DANGEROUS GAME    Yes they can charge.  Following are a few of our more exciting experiences.  The hunter must place their shot perfectly in the vitals to kill the animal.  For many years we have been overly cautious on approach, with additional spine or brain shots, so rarely do things go wrong.  However guides, clients and I have stopped over 20 charges of Water Buffalo, Scrub bull and Banteng coming fast to smash us.  Plus a few angry wild boar as well.  Hunters must shoot fast and accurate, reloading quickly and smoothly.  The professional hunters job is to guide, let you shoot your own animal, and back up if required.  Remember on a dangerous game hunt your shooting may also be required to save someones life.  Practice lots, before such a hunt!!

Shoot Straight To Stay Alive!!

Missed By An Inch


THE DEAD ONES CAN GET YOU   A few years ago a Bull with huge horns of 51" spread was down and out.  As we approached it suddenly stood up turning fast and charged us at 15m, the hunter's brain shot with a 375 H&H solid knocked the Buffalo down 5m from me (out of frame).  For 10 seconds or so, with the bull finally down for keeps, we hesitated to catch our breath.... but all of a sudden the Bull came to life again and quickly moved to raise to his feet (that 375 bullet was apparently a touch low and only stunned the bull).  We both reacted and again fired the Kimber Caprivi 375 H&H and 465 NE H&H double rifle.  This time Malte's brain shot was perfect, and my shot a half second after his.  In Germany Malte was a well practiced shot at driven fast running Wild Boar, however this precise "target" was much smaller.  The experienced European and African hunter and his partner nervously sat and admired his trophy for some time.  Two excellent bulls in 2 days.  We all learnt some valuable lessons that day.

.... 3 shillings in sixpence...rammed in the barrel as the Buffalo charged......

by Sir Samuel White Baker, before 1853 Ceylon

(Sorry for this long excerpt, but relevant with some typical water buffalo behavior, GW)

As we approached the herd they ranged up in a compact body, presenting a very regular line in front. From this line seven large bulls stepped forth, and from their vicious appearance seemed disposed to show fight. In the meantime we were running up, and were soon within thirty paces of them. At this distance the main body of the herd suddenly wheeled round and thundered across the plain in full retreat. One of the bulls at the same moment charged straight at us, but when within twenty paces of the guns he turned to one side, and instantly received two balls in the shoulder, B. and I having fired at the same moment.

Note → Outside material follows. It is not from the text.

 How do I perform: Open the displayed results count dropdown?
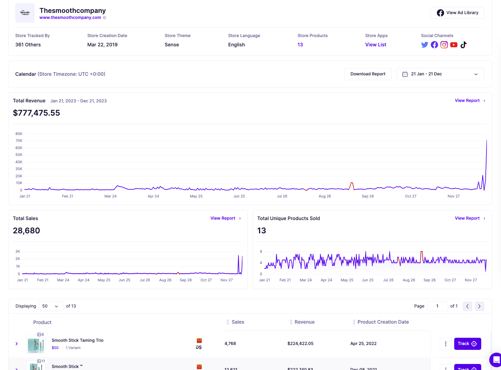coord(51,306)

As luck would have it, his blade-bone was thus broken, and he fell upon his knees, but recovering himself in an instant, he retreated on three legs to the water.

We now received assistance from an unexpected quarter. One of the large bulls, his companion, charged after him with great fury, and soon overtaking the wounded beast, he struck him full in the side, throwing him over with a great shock on the muddy border of the lake. Here the wounded animal lay unable to rise, and his conqueror commenced a slow retreat across the plain.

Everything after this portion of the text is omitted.